David Higgins says national competitiveness at risk if government fails to commit to building line

The former chair of HS2 has said pulling the plug on the scheme would risk the UK slipping behind its peers because crucial infrastructure here is not up to scratch.

David Higgins – who stepped down last year after four years in the role – told Building in an interview that the government needed to keep its nerve and commit to building the line, the first phase of which will run from London to Birmingham.

The former Network Rail chief executive said: “People forget how bad and how challenging it is to run the existing network.

“It’s an unbelievably difficult network to run, and West Coast in particular – its alignment, gauge, embankments, cuttings, tunnels are 180 years old so it will never be modern […] Now you either replace it with HS2, or you replace it with HS2 in 20 years’ time and pay three times the price.

“If we need to compete in an external world, we need everything to work here and the idea that [we can when] we have a 180-year-old railway line creaking at the seams – which I know, because I ran it –[then] it’s just impossible to think we have any chance of competing internationally when we have such poor infrastructure.

“It’s why we need decent 5G; it’s why we need decent airport capacity in the South-east. We can’t afford to have substandard infrastructure when we are in a highly competitive external world.”

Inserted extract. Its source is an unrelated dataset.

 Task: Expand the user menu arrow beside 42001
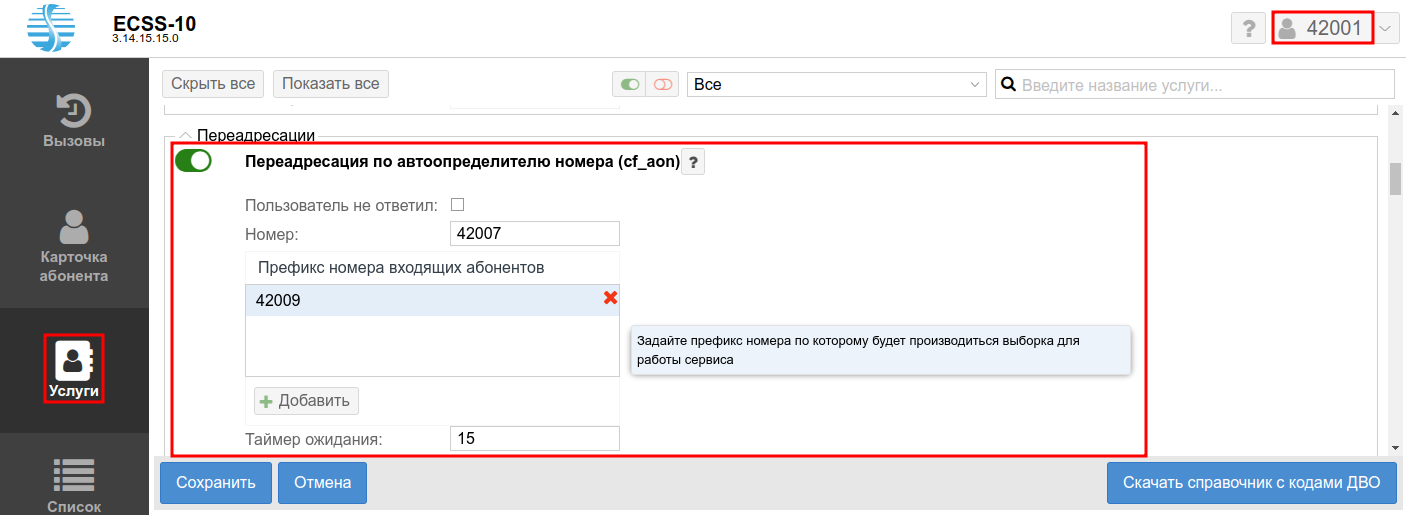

He added: “The need to rebalance the economy is overwhelming and in a post-Brexit world it’s even more important. The country needs to just get on with it. It should just stop anguishing over something and get behind a major project and see it finished properly.”

David Higgins and Lord Deighton at HS2 site

Source: John Stillwell/PA Archive/PA Images

Paul Deighton, then the commercial secretary to the Treasury and David Higgins (right) visit the site of the HS2 station at Old Oak Common back in 2014

The £56bn scheme, originally budgeted at £32bn, has come under fresh scrutiny in recent months following the spiralling costs of the Crossrail route in London. Some MPs are demanding the HS2 project be scrapped and concerns about costs have been raised by Andrea Leadsom, leader of the House of Commons, and former foreign secretary Boris Johnson.

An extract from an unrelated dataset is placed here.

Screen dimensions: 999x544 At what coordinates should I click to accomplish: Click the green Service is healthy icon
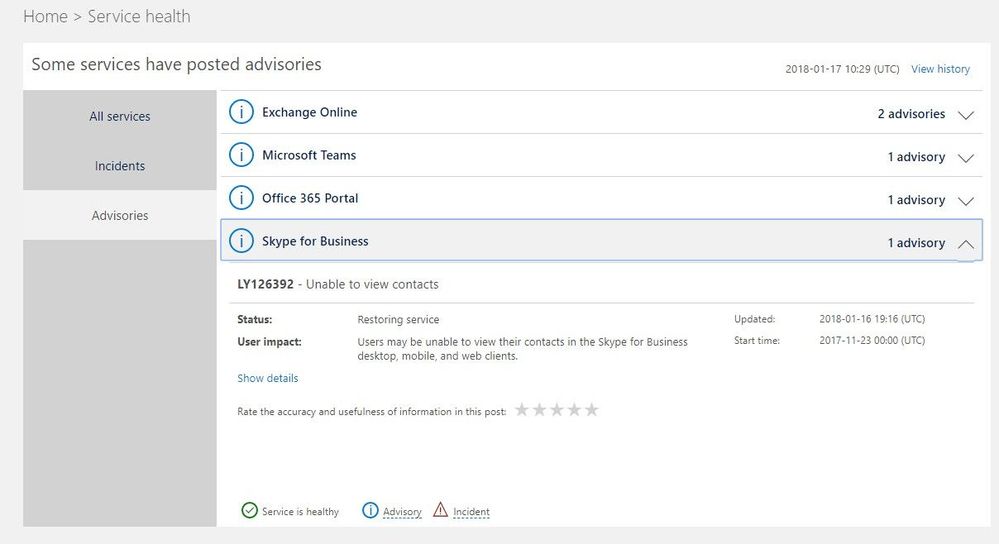tap(250, 511)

Liz Truss, chief secretary to the Treasury, has warned that this year’s Spending Review will be “examining all major investment projects”, adding that “we must be prepared to junk the white elephants”. 

This week Alistair Darling, who signed off on Crossrail when he was transport secretary, joined the list of HS2 sceptics when he told Building: “It would be better to spend the money on improving lines in the Midlands and the North-east and west of England and their links to the East Coast.

“Smaller-scale projects are easier to manage and, importantly, deliver on time and cost.” 

But Higgins’ replacement at HS2, Sir Terry Morgan – the former Crossrail chair who was forced out of both roles at the end of last year over the scale of delays and cost overruns at Crossrail – said the scheme would get built.

“This has the support of government and Labour and that’s so important. Yes, you’ve got constituency MPs who continue to talk about the impact it’s going to have on their own constituencies, but that’s always the case with big projects. Once you start going, I think people will start to appreciate that there’s a huge benefit to this degree of inward investment.”

HS2’s chief executive, Mark Thurston, has said ways to save money on the scheme could include reducing the number and speed of trains.

But Morgan said: “If you reduce the frequency of trains it compromises the business case.” 

He added: “There’s no doubt in my mind at all that the project team are working on the basis that there’s no more money and so they are looking at innovative ways of trying to get the same solution but within that funding envelope that’s available to them.”

Morgan said the challenge of building a new station at Euston is “quite immense” and suggested leaving it out of the first phase of works “might give the programme benefit by taking some of the pressure on the timing issues around doing the work at Euston”.

Yesterday, HS2 awarded the contracts to build new stations at Euston and Old Oak Common to teams led by Mace and Balfour Beatty respectively. The two jobs have a combined pricetag of around £2.6bn.